概要は国税庁のサイトでも確認いただけますが、インボイスとは、適格請求書のことです。「適格請求書」が何を意味するかというと、「事業者として国税庁に登録して登録番号を取得している人が発行した請求書」です。この制度の概要としては、以下の通りです。
これまで
- 破滅派が100万円(税込110万円)で書籍を印刷し、全部売り切り、280万円(税込308万)ですべて売り切る。
- 著者に印税として40万円(税込44万円)を支払う。
- 破滅派が収めるべき消費税は 28万円−(4万円+10万円)=14万円
これから
- 破滅派が100万円(税込110万円)で書籍を印刷し、全部売り切り、280万円(税込308万)ですべて売り切る。
- インボイス制度に登録していない著者に印税として40万円(税込44万円)を支払う。
- 破滅派が収めるべき消費税は 28万円−10万円=18万円
これまで、年間課税売上が1,000万円を超えない事業者(ほとんどの作家はそうだと思いますが)には、消費税をそもそも収めなくて良いという免税制度がありました。また、受け取った消費税は支払った消費税で相殺できたのです。

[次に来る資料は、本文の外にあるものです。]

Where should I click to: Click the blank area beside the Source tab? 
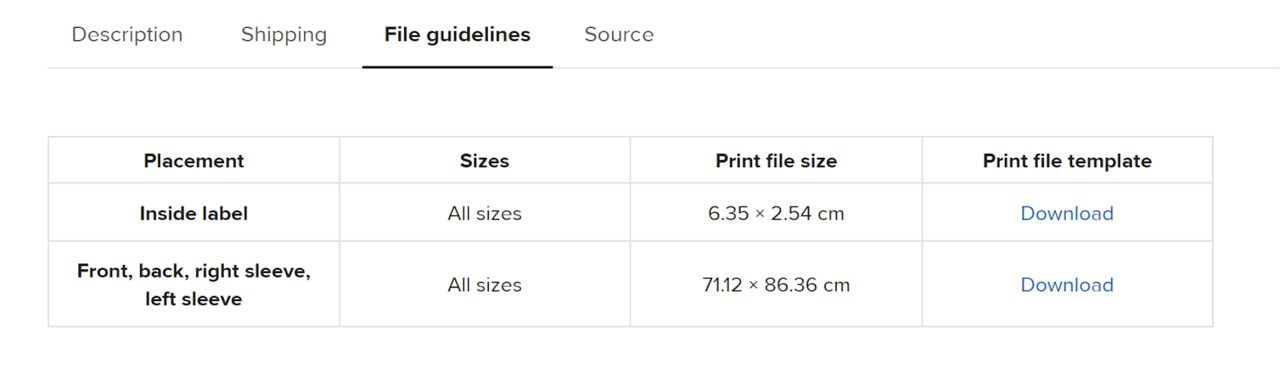[960, 35]
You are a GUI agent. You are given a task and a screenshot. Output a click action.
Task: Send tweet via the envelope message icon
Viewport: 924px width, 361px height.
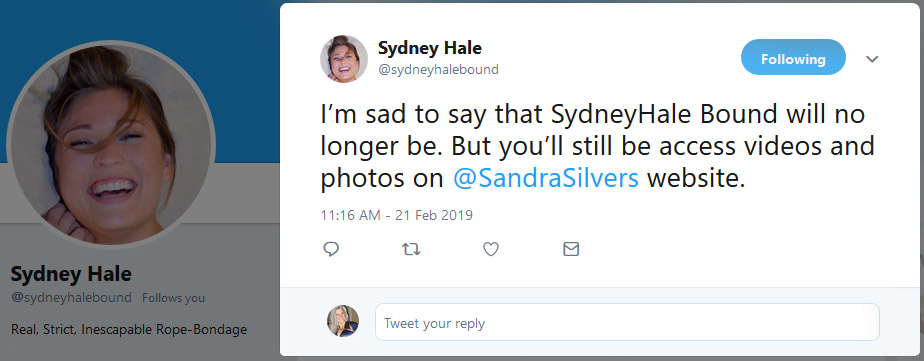click(571, 249)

しかしながら、インボイス制度では消費税の免税事業者は適格請求書を発行できないという血も涙も無いルールが適用されることになります。売れっ子でない作家は「登録事業者になって消費税を納める」か「登録しないで消費税を納めない」という選択を迫られることになります。一方、出版社の側は消費税の価格転嫁が財務省に厳しく取り締まられているので著者に「印税を割引ますね」とは言いづらく、とはいえ著者に払った消費税が免税されない「払い損」的な感じを受けます。すると、著者には登録事業者になってほしくなります。
破滅派におけるインボイス制度の対応
破滅派はインボイス制度に反対していました。小規模出版社を締め付け、駆け出しの作家を苦しめるだけだからです。これは他の業界においても似たようなものでしょう。
が、実施されるとなると従わざるを得ないので、次のような対応を予定しています。
- 売上が大きい、または他の出版社との取引があるので登録事業者になる方は適格請求書の発行をお願いします。
- 登録事業者になる予定のない方はそのままで構いません。破滅派が代わりに納税しておきます。
- 出版業界では慣例として著者が請求書を発行しないことが多いですが、これはその時期までに破滅派でシステム的に解決する予定です。具体的には、請求書の発行システムを作成します。
制度の実施は2023年10月から、登録事業者の申請期限は2023年9月末ですが、破滅派のスタンスを明示しておきました。ご承知いただければ幸いです。